La presidenza italiana del G7 ha promosso una dichiarazione congiunta sul contrasto al potente analgesico. Un focus è stato dedicato nella riunione del 7 ministri degli Esteri ed in quella della Giustizia. “Abbiamo stabilito – ha informato Tajani – una collaborazione operativa contro la produzione e la diffusione. Stiamo lavorando anche con gli Usa ci sono state più di una riunione con Blinken che ringrazia l’Italia per il suo impegno. E il tema sarà al centro dei miei incontri con i Paesi asiatici”. Sul fronte interno è attivo un Piano nazionale di prevenzione che coinvolge tutte le amministrazioni interessate. E’ il dark web, in particolare, la porta d’ingresso del Fentanyl in Italia. Il traffico, ha spiegato Mantovano, passa “su siti cinesi soprattutto, con pagamenti in criptovalute che significa non tracciabilità e ciò rende le indagini difficili e complesse”.

La Procura nazionale antimafia, ha proseguito il sottosegretario, “ha costituito un gruppo di lavoro composto da alcuni procuratori distrettuali per elaborare protocolli d’intervento.

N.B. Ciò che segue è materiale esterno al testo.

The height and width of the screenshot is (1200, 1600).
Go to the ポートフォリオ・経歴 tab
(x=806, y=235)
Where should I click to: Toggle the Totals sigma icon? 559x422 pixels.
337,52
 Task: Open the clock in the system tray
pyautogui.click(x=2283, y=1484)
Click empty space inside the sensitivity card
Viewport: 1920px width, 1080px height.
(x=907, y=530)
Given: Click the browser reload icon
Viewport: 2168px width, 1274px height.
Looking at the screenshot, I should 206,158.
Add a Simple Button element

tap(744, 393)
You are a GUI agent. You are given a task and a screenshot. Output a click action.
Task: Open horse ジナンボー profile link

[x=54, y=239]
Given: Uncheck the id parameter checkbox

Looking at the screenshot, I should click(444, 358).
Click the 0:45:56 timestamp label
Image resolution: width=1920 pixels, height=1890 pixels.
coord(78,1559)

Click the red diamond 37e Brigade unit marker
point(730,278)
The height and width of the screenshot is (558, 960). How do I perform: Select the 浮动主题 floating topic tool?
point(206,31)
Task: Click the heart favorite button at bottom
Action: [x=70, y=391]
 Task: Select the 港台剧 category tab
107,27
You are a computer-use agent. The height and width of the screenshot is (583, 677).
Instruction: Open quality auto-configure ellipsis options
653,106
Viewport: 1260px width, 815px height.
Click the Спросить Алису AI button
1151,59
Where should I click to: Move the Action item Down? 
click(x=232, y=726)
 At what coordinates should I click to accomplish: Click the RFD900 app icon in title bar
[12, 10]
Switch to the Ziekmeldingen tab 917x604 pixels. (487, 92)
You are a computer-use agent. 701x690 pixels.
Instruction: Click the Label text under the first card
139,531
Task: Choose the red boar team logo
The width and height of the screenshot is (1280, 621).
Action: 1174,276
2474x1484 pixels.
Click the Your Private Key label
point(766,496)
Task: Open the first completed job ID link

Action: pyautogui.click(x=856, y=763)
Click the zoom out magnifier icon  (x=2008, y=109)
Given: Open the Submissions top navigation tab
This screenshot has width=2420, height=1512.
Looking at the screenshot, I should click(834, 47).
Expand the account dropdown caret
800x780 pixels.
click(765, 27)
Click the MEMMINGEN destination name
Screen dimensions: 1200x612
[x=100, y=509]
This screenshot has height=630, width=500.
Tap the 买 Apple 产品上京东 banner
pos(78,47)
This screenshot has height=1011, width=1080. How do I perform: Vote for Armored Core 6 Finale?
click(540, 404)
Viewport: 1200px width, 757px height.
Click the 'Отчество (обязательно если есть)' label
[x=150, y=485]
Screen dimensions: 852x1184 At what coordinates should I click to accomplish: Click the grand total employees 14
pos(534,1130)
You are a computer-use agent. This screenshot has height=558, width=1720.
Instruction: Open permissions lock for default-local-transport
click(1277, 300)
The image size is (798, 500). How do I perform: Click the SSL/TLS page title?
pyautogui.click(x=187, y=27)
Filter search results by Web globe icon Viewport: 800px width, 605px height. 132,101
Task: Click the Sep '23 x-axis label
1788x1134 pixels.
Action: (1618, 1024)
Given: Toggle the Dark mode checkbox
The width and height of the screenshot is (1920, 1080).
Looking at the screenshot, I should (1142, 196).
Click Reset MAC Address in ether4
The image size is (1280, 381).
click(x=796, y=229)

Sono state sensibilizzate tutte le procure, anche quelle ordinarie”. E visto che la sostanza comincia a circolare, ha fatto sapere, “il ministero dell’Interno e della Salute stanno lavorando per dotare il personale delle forze di polizia che opera in questo ambito di flaconi di Naloxone, uno spray nasale che fa da antidoto, per far sì che quando un agente effettua un intervento che fa emergere il Fentanyl non siano colpiti”. Ma l’attenzione del governo non è dedicata solo al Fentanyl.

A giugno, ha informato Mantovano, il Dipartimento per le politiche antidroga “produrrà spot che descriveranno gli effetti reali di cannabis, eroina, cocaina. Nel 2025, poi, “organizzeremo la Conferenza nazionale sulle dipendenze. La precedente è stata nel 2021, ma in modalità Covid. Sarà l’occasione di un aggiornamento dello stato delle dipendenze in Italia, non soltanto da stupefacenti, ma anche da alcol, fumo, gioco d’azzardo, prodotti web. Vogliamo un confronto libero che permetta di conseguire i risultati che ci siamo posti in termini di prevenzione e recupero”.